Saat Mahesa sibuk melamun, bulan purnama muncul. Nyi Kemuning memanggil nama cucunya, yang tentu saja tak digubris Mahesa karena sedang melamun.

“Mahesa…” panggil Nyi Kemuning dengan nada rendah. Mahesa masih diam. "Mahesa...!!!"

Mendengar teriakan sang nenek, Mahesa akhirnya terbangun dari lamunannya. "Y-Ya, Nenek? Ada apa?"

"Bulan purnama telah muncul. Upacara akan segera dimulai. Bantu nenek!" perintah Nyi Kemuning yang masih sedikit marah dengan kelakuan cucunya itu.

Mahesa berjalan mendekati neneknya, kemudian disuruh memegang kedua tangan Adin. Nyi Kemuning berpesan apapun yang terjadi jangan sampai cengkeraman Mahesa terlepas dari tangan Adin.

Nyi Kemuning kemudian melafalkan mantera lagi, hal yang aneh terjadi.
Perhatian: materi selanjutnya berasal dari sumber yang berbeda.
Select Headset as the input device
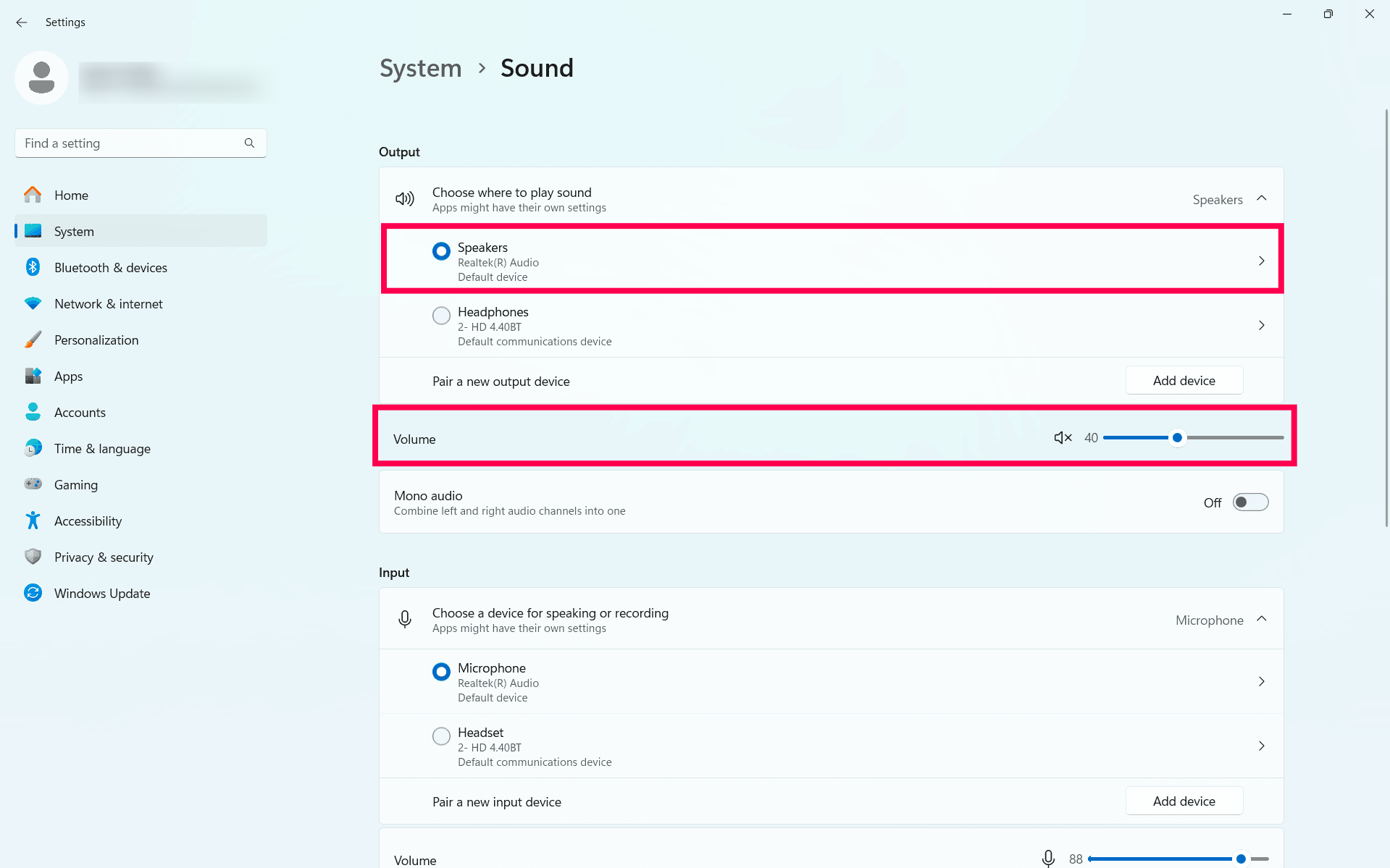The height and width of the screenshot is (868, 1390). pos(441,737)
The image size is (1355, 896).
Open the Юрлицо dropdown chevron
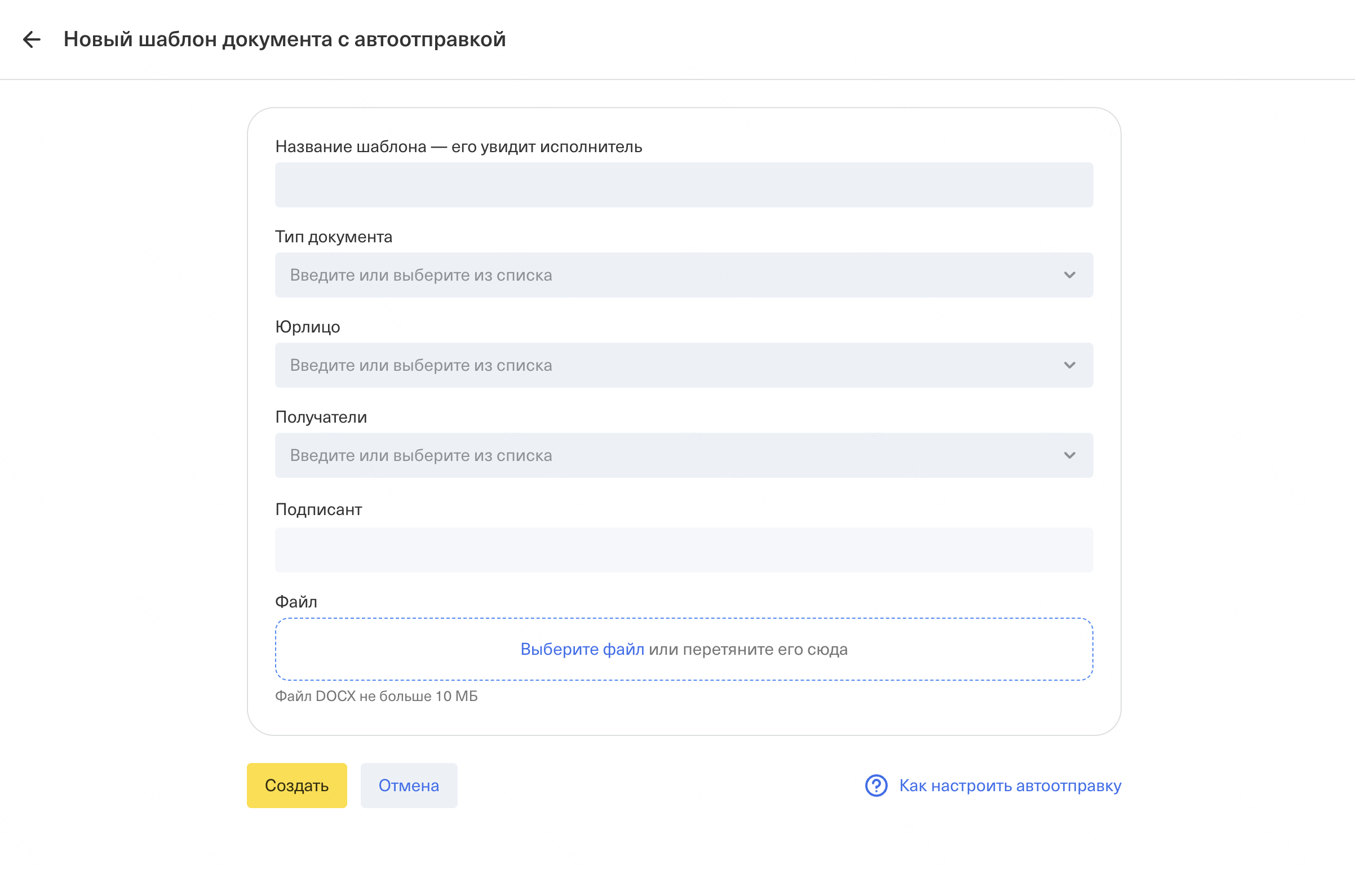click(x=1069, y=366)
Adin yang seharusnya sudah mati, tiba-tiba bisa bergerak sendiri. Mahesa terkejut. Tidak menunda lagi dan berisiko cengkeraman Mahesa terlepas, Nyi Kemuning segera mengambil paku dari sakunya dan langsung menancapkan paku itu tepat di tengah dadanya.

Hal-hal aneh mulai terjadi, tubuh Adin seharusnya berdarah atau semacamnya, tetapi tidak. Tiba-tiba, Nyi Kemuning membuka mulutnya lebar-lebar, dan cahaya hitam keluar dari tubuh Nyi Kemuning dari mulutnya.

Cahaya hitam itu dengan cepat memasuki tubuh Adin melalui lubang seukuran paku di dadanya. Dalam sekejap, tubuh Nyi Kemuning ambruk, dan Adin mulai membuka matanya.

"Ahhh... apa yang terjadi?" Mahesa terkejut melihat pemandangan ini. “Kenapa A-Adin bisa hidup kembali, sedangkan Nenek harus mati?”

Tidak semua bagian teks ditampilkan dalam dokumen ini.